» **WORK TASK**
Only one span of the listing below is wanted: the lines from the one with "Terms of Service (88, 1457)" through the one with "CATEGORY (80, 71)", reproduced exactly, both ends kept.

··· STORED DATA ···

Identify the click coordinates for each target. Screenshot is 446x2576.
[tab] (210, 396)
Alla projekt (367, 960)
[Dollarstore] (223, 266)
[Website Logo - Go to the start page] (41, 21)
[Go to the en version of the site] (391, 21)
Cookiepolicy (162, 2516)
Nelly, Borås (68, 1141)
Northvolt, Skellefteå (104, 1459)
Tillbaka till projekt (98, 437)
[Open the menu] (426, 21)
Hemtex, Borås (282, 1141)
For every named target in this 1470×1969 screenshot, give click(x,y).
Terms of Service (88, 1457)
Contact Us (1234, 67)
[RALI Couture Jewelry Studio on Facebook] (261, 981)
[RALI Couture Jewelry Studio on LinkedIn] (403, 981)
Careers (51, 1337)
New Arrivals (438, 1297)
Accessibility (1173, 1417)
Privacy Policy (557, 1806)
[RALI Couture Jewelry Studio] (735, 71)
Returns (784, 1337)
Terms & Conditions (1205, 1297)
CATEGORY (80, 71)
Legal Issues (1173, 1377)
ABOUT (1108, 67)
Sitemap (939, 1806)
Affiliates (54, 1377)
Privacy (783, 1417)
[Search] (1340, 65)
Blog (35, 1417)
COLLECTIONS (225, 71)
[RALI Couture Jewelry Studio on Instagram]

···

» **EXERCISE SOLUTION**
Terms of Service (88, 1457)
Contact Us (1234, 67)
[RALI Couture Jewelry Studio on Facebook] (261, 981)
[RALI Couture Jewelry Studio on LinkedIn] (403, 981)
Careers (51, 1337)
New Arrivals (438, 1297)
Accessibility (1173, 1417)
Privacy Policy (557, 1806)
[RALI Couture Jewelry Studio] (735, 71)
Returns (784, 1337)
Terms & Conditions (1205, 1297)
CATEGORY (80, 71)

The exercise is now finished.